Saved entries
▼▼▼

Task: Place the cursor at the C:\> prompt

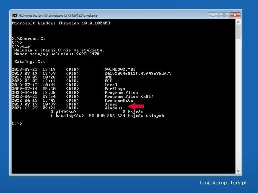Action: [x=16, y=123]
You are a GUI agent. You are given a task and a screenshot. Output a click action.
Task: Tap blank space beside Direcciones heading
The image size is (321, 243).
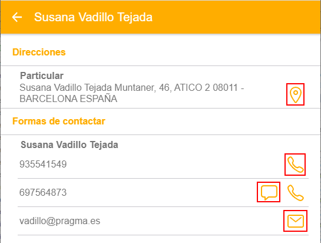click(x=193, y=52)
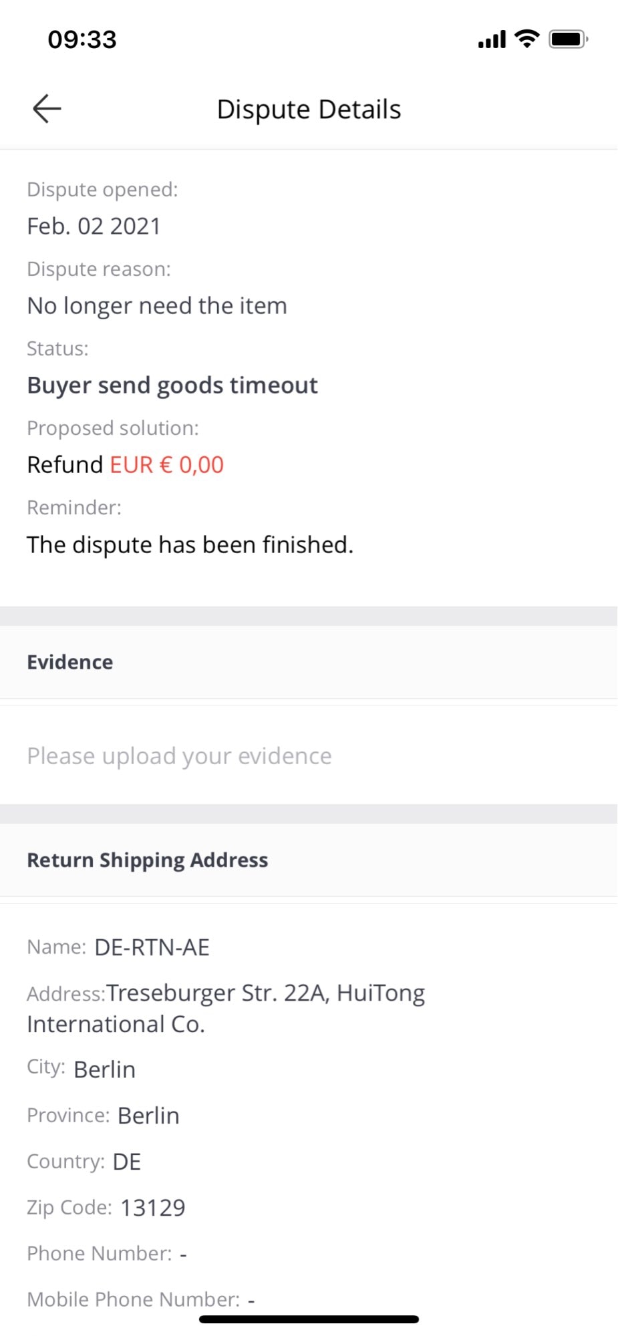Tap the Wi-Fi status icon
This screenshot has width=618, height=1336.
point(527,39)
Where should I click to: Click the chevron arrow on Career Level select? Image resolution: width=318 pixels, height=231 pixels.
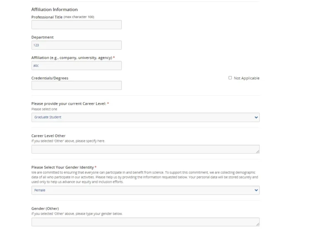coord(256,117)
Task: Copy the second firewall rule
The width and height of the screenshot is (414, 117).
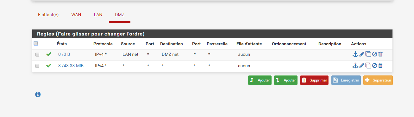Action: (x=368, y=66)
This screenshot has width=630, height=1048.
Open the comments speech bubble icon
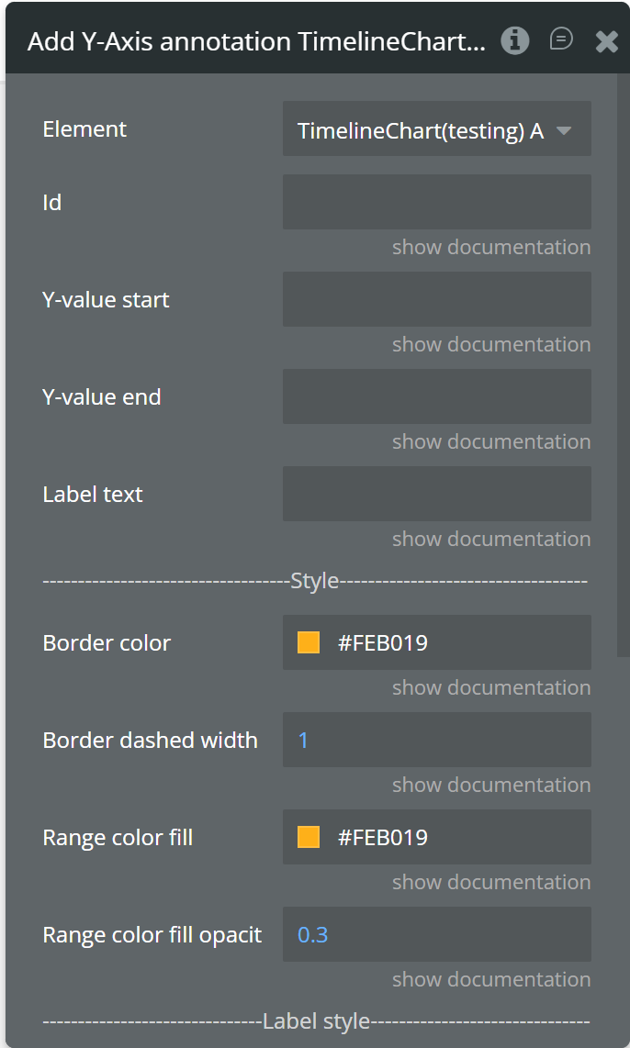coord(561,39)
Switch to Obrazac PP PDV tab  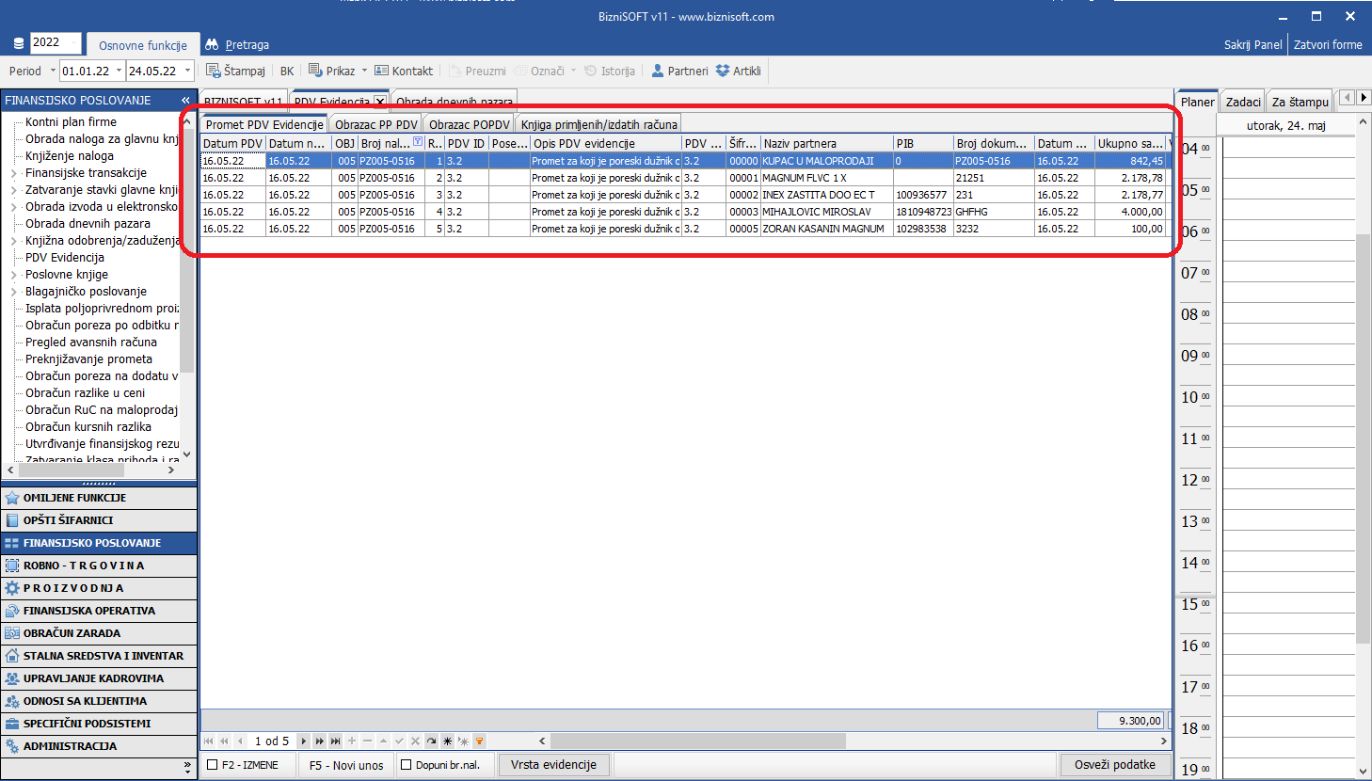coord(375,124)
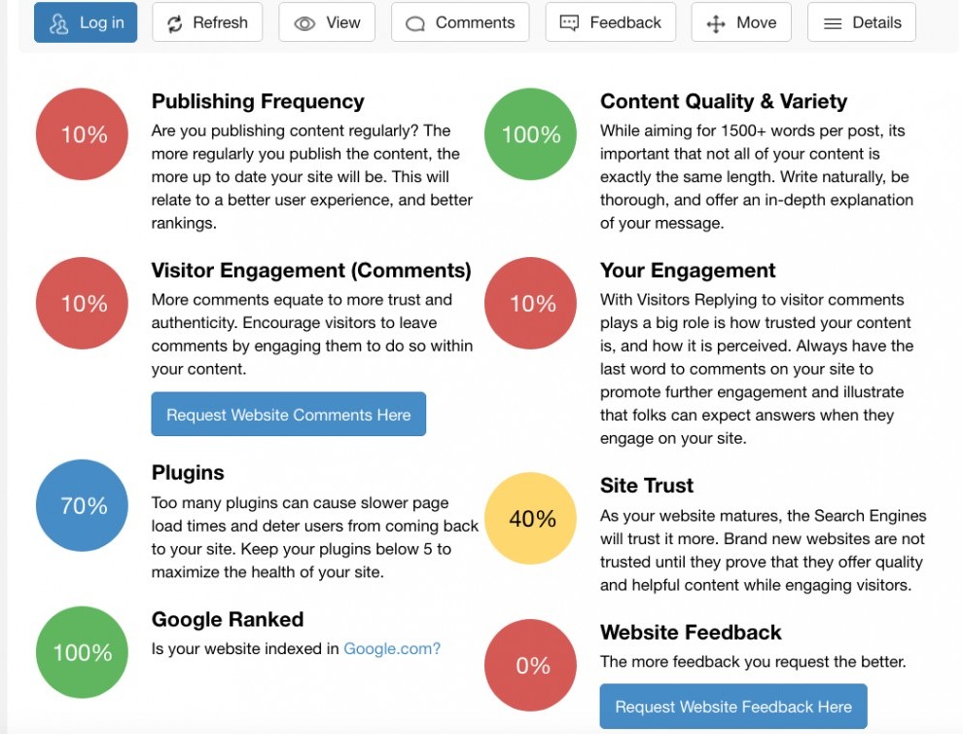Request Website Comments Here button

[x=289, y=415]
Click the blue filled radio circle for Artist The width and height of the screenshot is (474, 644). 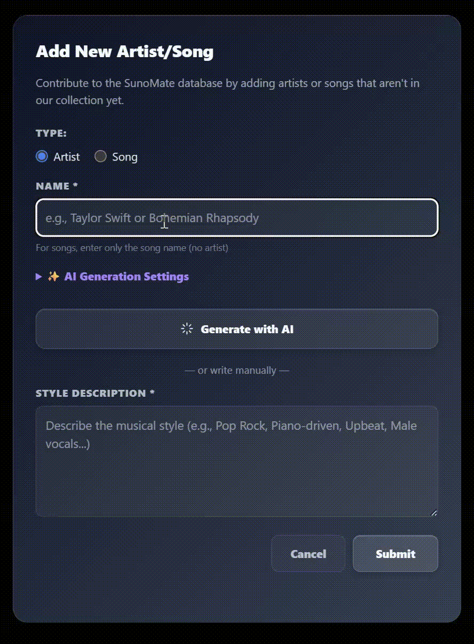pos(42,156)
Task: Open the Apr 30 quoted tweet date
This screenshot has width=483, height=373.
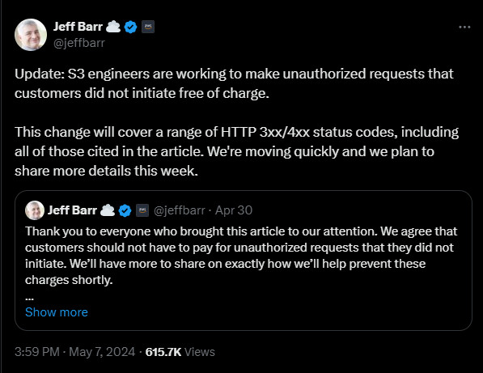Action: 234,210
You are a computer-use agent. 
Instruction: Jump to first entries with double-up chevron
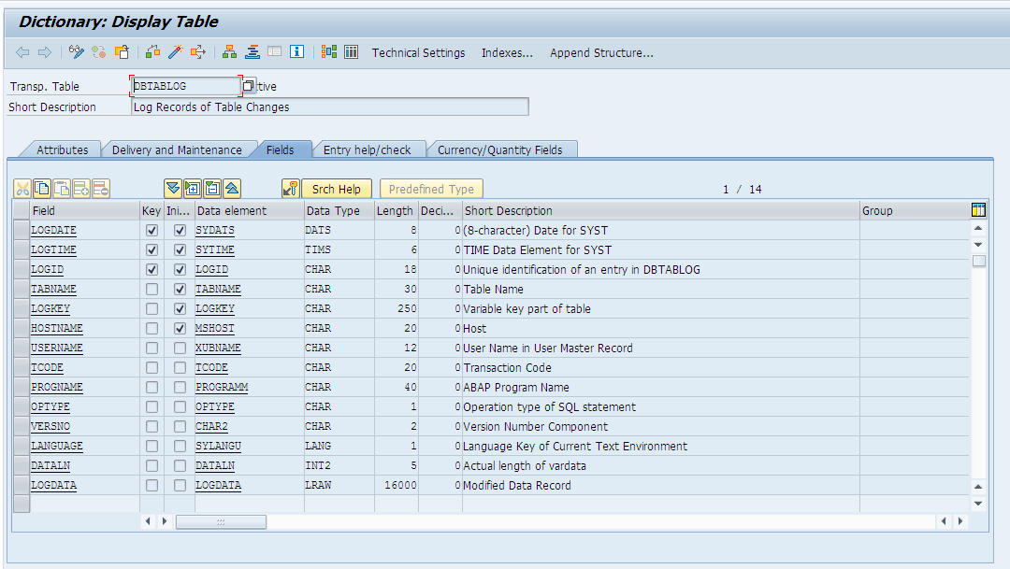point(232,188)
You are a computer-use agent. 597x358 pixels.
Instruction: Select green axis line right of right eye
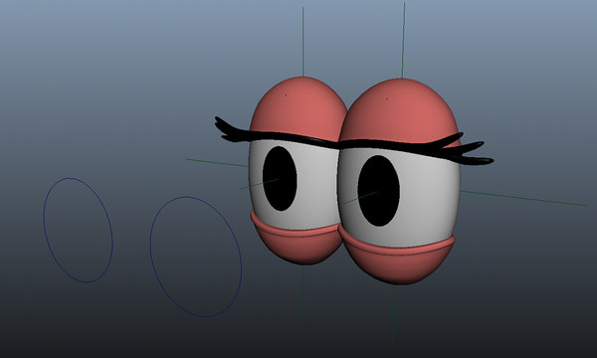coord(523,198)
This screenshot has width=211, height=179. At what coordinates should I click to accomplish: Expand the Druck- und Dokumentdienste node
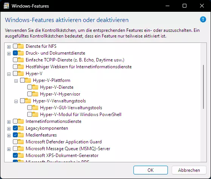9,53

▲▲▲

Set down word for word the lines from the first entry through the line with "This screenshot has width=630, height=1048.", both included, omitting pictures.

Task: Place the cursor at the C:\> prompt

Action: [x=16, y=123]
You are a GUI agent. You are given a task and a screenshot. Output a click action.
Task: Tap blank space beside Direcciones heading
The image size is (321, 243).
click(x=193, y=52)
Tap the Wi-Fi status icon
This screenshot has width=618, height=1336.
point(527,39)
Where should I click to: Click the chevron arrow on Career Level select? Image resolution: width=318 pixels, height=231 pixels.
coord(256,117)
Task: Copy the second firewall rule
The width and height of the screenshot is (414, 117).
Action: (x=368, y=66)
This screenshot has width=630, height=1048.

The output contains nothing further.